● **REQUIREMENT**: The records are to be copied exactly and in full.

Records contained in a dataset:

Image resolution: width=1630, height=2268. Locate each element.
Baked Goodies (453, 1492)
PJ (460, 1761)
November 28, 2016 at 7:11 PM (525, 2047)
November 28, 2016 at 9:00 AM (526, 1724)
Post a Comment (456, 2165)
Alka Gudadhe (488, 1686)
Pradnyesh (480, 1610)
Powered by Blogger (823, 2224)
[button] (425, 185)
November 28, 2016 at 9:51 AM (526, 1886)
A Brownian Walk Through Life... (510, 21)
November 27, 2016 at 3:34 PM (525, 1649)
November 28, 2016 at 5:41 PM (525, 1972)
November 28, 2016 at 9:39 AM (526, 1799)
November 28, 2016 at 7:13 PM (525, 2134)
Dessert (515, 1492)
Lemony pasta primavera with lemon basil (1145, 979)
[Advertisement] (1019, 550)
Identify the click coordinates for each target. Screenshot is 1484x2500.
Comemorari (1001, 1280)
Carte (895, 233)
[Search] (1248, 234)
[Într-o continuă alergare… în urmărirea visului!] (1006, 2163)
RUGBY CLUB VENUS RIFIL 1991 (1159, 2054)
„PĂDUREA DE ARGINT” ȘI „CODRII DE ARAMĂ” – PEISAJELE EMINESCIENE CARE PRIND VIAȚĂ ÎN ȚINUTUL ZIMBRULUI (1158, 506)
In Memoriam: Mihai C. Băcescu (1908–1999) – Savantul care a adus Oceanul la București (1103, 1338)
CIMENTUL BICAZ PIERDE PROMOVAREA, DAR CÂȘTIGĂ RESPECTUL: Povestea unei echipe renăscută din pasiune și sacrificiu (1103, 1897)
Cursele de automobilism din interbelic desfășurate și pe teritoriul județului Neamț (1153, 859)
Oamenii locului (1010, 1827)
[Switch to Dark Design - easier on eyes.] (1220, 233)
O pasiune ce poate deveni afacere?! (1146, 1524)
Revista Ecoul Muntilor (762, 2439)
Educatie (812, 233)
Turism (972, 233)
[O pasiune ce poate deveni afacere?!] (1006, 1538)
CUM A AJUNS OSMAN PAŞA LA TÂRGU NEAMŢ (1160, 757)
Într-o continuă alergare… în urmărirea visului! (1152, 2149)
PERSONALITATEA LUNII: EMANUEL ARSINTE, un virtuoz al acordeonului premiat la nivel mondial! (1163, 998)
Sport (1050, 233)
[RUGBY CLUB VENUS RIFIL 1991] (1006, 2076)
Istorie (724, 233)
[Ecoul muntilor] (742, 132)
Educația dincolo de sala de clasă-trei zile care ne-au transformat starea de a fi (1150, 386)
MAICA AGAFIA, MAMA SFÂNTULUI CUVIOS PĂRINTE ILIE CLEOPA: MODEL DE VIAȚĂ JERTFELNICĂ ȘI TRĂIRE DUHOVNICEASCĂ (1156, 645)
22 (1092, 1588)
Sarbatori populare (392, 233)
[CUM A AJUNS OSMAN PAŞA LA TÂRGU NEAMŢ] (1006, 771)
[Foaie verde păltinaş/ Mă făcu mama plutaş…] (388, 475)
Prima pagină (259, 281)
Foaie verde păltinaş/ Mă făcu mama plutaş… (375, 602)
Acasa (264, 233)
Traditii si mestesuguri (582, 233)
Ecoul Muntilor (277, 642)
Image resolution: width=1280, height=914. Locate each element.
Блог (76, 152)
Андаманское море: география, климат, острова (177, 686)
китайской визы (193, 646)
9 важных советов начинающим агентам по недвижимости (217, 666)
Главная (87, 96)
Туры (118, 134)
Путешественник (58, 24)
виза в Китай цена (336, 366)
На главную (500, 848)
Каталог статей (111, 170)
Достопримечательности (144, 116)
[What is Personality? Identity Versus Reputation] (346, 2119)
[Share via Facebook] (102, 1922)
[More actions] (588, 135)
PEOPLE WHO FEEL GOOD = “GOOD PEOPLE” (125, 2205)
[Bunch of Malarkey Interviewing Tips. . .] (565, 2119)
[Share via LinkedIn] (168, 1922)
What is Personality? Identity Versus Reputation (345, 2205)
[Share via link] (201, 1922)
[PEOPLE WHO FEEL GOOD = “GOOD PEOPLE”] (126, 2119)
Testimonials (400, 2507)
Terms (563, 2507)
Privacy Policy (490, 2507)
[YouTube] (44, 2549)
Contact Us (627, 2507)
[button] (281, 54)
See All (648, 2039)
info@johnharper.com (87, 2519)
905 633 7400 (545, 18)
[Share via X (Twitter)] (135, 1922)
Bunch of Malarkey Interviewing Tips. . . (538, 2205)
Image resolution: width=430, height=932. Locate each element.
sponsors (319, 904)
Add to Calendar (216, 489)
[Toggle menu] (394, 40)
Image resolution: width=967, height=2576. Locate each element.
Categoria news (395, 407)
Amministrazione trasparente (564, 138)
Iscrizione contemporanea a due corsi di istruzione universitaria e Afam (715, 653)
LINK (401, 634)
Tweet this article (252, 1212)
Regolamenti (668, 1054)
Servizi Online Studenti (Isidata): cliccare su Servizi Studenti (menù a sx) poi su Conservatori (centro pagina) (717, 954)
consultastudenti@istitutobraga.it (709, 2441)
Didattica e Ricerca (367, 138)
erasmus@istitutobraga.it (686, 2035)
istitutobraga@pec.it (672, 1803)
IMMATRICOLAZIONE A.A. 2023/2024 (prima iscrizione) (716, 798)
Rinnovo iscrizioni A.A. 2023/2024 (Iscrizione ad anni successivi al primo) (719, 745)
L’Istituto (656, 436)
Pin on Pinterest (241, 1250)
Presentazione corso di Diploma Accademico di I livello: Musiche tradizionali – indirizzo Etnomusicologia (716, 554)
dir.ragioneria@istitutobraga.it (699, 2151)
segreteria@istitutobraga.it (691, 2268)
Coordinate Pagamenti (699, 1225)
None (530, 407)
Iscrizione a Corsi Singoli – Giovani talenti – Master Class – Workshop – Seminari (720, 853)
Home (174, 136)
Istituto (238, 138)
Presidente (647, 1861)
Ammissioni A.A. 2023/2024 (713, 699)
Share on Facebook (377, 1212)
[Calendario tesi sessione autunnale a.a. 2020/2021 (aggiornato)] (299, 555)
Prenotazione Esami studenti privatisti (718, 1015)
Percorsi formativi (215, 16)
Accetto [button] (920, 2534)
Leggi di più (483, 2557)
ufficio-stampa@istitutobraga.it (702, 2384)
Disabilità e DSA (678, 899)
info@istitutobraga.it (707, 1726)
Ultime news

● **YOUR RESPONSE**:
Image resolution: width=1630, height=2268. Locate each element.
Baked Goodies (453, 1492)
PJ (460, 1761)
November 28, 2016 at 7:11 PM (525, 2047)
November 28, 2016 at 9:00 AM (526, 1724)
Post a Comment (456, 2165)
Alka Gudadhe (488, 1686)
Pradnyesh (480, 1610)
Powered by Blogger (823, 2224)
[button] (425, 185)
November 28, 2016 at 9:51 AM (526, 1886)
A Brownian Walk Through Life... (510, 21)
November 27, 2016 at 3:34 PM (525, 1649)
November 28, 2016 at 5:41 PM (525, 1972)
November 28, 2016 at 9:39 AM (526, 1799)
November 28, 2016 at 7:13 PM (525, 2134)
Dessert (515, 1492)
Lemony pasta primavera with lemon basil (1145, 979)
[Advertisement] (1019, 550)
Identify the click coordinates for each target. Screenshot is 1484x2500.
Comemorari (1001, 1280)
Carte (895, 233)
[Search] (1248, 234)
[Într-o continuă alergare… în urmărirea visului!] (1006, 2163)
RUGBY CLUB VENUS RIFIL 1991 (1159, 2054)
„PĂDUREA DE ARGINT” ȘI „CODRII DE ARAMĂ” – PEISAJELE EMINESCIENE CARE PRIND VIAȚĂ ÎN ȚINUTUL ZIMBRULUI (1158, 506)
In Memoriam: Mihai C. Băcescu (1908–1999) – Savantul care a adus Oceanul la București (1103, 1338)
CIMENTUL BICAZ PIERDE PROMOVAREA, DAR CÂȘTIGĂ RESPECTUL: Povestea unei echipe renăscută din pasiune și sacrificiu (1103, 1897)
Cursele de automobilism din interbelic desfășurate și pe teritoriul județului Neamț (1153, 859)
Oamenii locului (1010, 1827)
[Switch to Dark Design - easier on eyes.] (1220, 233)
O pasiune ce poate deveni afacere?! (1146, 1524)
Revista Ecoul Muntilor (762, 2439)
Educatie (812, 233)
Turism (972, 233)
[O pasiune ce poate deveni afacere?!] (1006, 1538)
CUM A AJUNS OSMAN PAŞA LA TÂRGU NEAMŢ (1160, 757)
Într-o continuă alergare… în urmărirea visului! (1152, 2149)
PERSONALITATEA LUNII: EMANUEL ARSINTE, un virtuoz al acordeonului premiat la nivel mondial! (1163, 998)
Sport (1050, 233)
[RUGBY CLUB VENUS RIFIL 1991] (1006, 2076)
Istorie (724, 233)
[Ecoul muntilor] (742, 132)
Educația dincolo de sala de clasă-trei zile care ne-au transformat starea de a fi (1150, 386)
MAICA AGAFIA, MAMA SFÂNTULUI CUVIOS PĂRINTE ILIE CLEOPA: MODEL DE VIAȚĂ JERTFELNICĂ ȘI TRĂIRE DUHOVNICEASCĂ (1156, 645)
22 (1092, 1588)
Sarbatori populare (392, 233)
[CUM A AJUNS OSMAN PAŞA LA TÂRGU NEAMŢ] (1006, 771)
[Foaie verde păltinaş/ Mă făcu mama plutaş…] (388, 475)
Prima pagină (259, 281)
Foaie verde păltinaş/ Mă făcu mama plutaş… (375, 602)
Acasa (264, 233)
Traditii si mestesuguri (582, 233)
Ecoul Muntilor (277, 642)
Image resolution: width=1280, height=914. Locate each element.
Блог (76, 152)
Андаманское море: география, климат, острова (177, 686)
китайской визы (193, 646)
9 важных советов начинающим агентам по недвижимости (217, 666)
Главная (87, 96)
Туры (118, 134)
Путешественник (58, 24)
виза в Китай цена (336, 366)
На главную (500, 848)
Каталог статей (111, 170)
Достопримечательности (144, 116)
[What is Personality? Identity Versus Reputation] (346, 2119)
[Share via Facebook] (102, 1922)
[More actions] (588, 135)
PEOPLE WHO FEEL GOOD = “GOOD PEOPLE” (125, 2205)
[Bunch of Malarkey Interviewing Tips. . .] (565, 2119)
[Share via LinkedIn] (168, 1922)
What is Personality? Identity Versus Reputation (345, 2205)
[Share via link] (201, 1922)
[PEOPLE WHO FEEL GOOD = “GOOD PEOPLE”] (126, 2119)
Testimonials (400, 2507)
Terms (563, 2507)
Privacy Policy (490, 2507)
[YouTube] (44, 2549)
Contact Us (627, 2507)
[button] (281, 54)
See All (648, 2039)
info@johnharper.com (87, 2519)
905 633 7400 (545, 18)
[Share via X (Twitter)] (135, 1922)
Bunch of Malarkey Interviewing Tips. . . (538, 2205)
Image resolution: width=430, height=932. Locate each element.
sponsors (319, 904)
Add to Calendar (216, 489)
[Toggle menu] (394, 40)
Image resolution: width=967, height=2576. Locate each element.
Categoria news (395, 407)
Amministrazione trasparente (564, 138)
Iscrizione contemporanea a due corsi di istruzione universitaria e Afam (715, 653)
LINK (401, 634)
Tweet this article (252, 1212)
Regolamenti (668, 1054)
Servizi Online Studenti (Isidata): cliccare su Servizi Studenti (menù a sx) poi su Conservatori (centro pagina) (717, 954)
consultastudenti@istitutobraga.it (709, 2441)
Didattica e Ricerca (367, 138)
erasmus@istitutobraga.it (686, 2035)
istitutobraga@pec.it (672, 1803)
IMMATRICOLAZIONE A.A. 2023/2024 (prima iscrizione) (716, 798)
Rinnovo iscrizioni A.A. 2023/2024 (Iscrizione ad anni successivi al primo) (719, 745)
L’Istituto (656, 436)
Pin on Pinterest (241, 1250)
Presentazione corso di Diploma Accademico di I livello: Musiche tradizionali – indirizzo Etnomusicologia (716, 554)
dir.ragioneria@istitutobraga.it (699, 2151)
segreteria@istitutobraga.it (691, 2268)
Coordinate Pagamenti (699, 1225)
None (530, 407)
Iscrizione a Corsi Singoli – Giovani talenti – Master Class – Workshop – Seminari (720, 853)
Home (174, 136)
Istituto (238, 138)
Presidente (647, 1861)
Ammissioni A.A. 2023/2024 (713, 699)
Share on Facebook (377, 1212)
[Calendario tesi sessione autunnale a.a. 2020/2021 (aggiornato)] (299, 555)
Prenotazione Esami studenti privatisti (718, 1015)
Percorsi formativi (215, 16)
Accetto [button] (920, 2534)
Leggi di più (483, 2557)
ufficio-stampa@istitutobraga.it (702, 2384)
Disabilità e DSA (678, 899)
info@istitutobraga.it (707, 1726)
Ultime news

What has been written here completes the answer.